Over the years I have heard lots of definitions of what a legacy project is. Here’s a few of the gems I’ve heard used to describe these projects:

  • An “older” project that has been around forever
  • A code base without any kind of tests
  • The project that no one wants to work on
  • “Everyone who worked on this left the company years ago…”

And sometimes the code isn’t old. A lot of times a project will be done real quick and put into production before everyone realizes that there’s a better way. (e.g. using a different framework) By the time that happens the “legacy” project is doing an adequate job and management is afraid to touch it. This is a pretty legitimate concern to higher ups in a company: “If it ain’t broke, why try to fix it?

So, what are the best things to do with a legacy project?

Make sure it is in version control

Before you do anything, make sure the project is in some kind of version control system. Too often I have seen “proof of concept” programs that were thrown together and pushed into production without any thought given to making sure that the code was somewhere safe.

This is doubly true if the code is anyway important to business operations: You do not want to be the last person who was seen with the only copy of the code. If for some reason this project is not in git/subversion/etc. put it in there NOW. If your company doesn’t have a version control system, beg your manager to invest in one ASAP.

Delete commented out code

Once a project is under version control, one of my favorite tasks is to delete any commented out code.

The older the code base the more commented out code there tends to be. I’m not talking about 1 or 2 lines here and there. I encounter dozens to hundreds of lines of code commented out on a fairly regular basis.

Commented out code is a waste of cognitive time. New developers (like you) who look at the code will see all of that code and try to understand why it is there but hidden in a block of comments.

In my experience it is there because something in the project changed and someone is hedging their bets that the old code will be needed again. So it gets commented out and then haunts the code base forever and ever.

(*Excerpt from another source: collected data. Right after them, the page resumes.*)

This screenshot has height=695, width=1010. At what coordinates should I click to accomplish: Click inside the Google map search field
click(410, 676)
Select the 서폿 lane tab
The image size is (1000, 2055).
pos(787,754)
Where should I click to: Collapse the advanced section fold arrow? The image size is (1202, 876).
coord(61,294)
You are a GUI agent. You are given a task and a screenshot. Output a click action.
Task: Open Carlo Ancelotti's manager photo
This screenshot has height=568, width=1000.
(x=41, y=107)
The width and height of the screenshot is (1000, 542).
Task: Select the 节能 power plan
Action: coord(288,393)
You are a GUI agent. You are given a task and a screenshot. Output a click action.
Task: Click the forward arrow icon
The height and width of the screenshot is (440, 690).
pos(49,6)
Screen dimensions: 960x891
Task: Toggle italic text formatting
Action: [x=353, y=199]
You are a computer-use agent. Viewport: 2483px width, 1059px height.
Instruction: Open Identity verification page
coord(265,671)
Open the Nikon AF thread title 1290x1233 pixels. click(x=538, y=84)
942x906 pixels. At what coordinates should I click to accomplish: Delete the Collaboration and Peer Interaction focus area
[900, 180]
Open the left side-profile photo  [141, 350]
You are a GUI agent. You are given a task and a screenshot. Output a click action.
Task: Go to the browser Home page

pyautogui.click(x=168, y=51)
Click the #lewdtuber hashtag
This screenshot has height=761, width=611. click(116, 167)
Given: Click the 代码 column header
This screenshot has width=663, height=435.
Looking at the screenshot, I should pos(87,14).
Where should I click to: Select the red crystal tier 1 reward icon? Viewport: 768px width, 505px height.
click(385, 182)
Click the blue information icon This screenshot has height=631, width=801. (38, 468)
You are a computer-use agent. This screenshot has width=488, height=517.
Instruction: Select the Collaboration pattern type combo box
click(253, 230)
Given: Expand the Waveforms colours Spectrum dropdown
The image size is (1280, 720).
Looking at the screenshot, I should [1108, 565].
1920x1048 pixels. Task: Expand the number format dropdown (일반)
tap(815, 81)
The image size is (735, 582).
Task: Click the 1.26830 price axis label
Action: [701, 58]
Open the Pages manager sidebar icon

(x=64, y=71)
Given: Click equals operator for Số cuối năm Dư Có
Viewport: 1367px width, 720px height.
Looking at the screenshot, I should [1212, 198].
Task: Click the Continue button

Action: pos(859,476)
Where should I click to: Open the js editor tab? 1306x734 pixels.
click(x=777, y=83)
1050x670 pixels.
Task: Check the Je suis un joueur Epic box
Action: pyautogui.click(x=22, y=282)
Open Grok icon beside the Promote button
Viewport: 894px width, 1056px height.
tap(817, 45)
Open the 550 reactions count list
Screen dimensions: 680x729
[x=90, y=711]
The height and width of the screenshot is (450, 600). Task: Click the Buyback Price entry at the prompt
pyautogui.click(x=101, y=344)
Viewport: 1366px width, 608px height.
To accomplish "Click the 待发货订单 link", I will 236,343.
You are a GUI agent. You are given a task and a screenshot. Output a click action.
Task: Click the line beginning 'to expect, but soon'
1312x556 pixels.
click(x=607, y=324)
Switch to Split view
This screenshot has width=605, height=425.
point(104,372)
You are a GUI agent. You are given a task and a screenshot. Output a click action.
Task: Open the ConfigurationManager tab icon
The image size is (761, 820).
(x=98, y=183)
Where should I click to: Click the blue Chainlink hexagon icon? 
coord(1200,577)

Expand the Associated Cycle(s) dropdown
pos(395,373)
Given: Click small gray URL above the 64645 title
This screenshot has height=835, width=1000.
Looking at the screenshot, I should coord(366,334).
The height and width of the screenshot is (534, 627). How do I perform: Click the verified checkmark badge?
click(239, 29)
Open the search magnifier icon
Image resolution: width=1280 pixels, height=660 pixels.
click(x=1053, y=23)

Once the code is under source control, the fact that it got deleted will be recorded in the repository. If for some reason it becomes necessary to revive that code, any developer on the team can go and revisit the commit history and pull out just what is needed. (Spoiler alert: Most of the time you will never need that commented out code.)

Running tests/adding tests

Now that your legacy python project is under version control, we can start do some more interesting things. One of the first things I like to do is to try and run any unit tests that might be there.

A WORD OF CAUTION: Sometimes a project will have unit tests that aren’t quite “unit” tests. In other words, beware of any tests that might reach out and talk to a live system. I was bitten by this recently when I ran a set of unit tests that were doing destructive things to a production cache system. Thankfully we were able to recover it quickly, but I still get grief about it every few weeks.

If there are no tests, this is a great time to add some. Most bosses are cool with test because they usually don’t impact the existing code. Of course, check first before you add anything.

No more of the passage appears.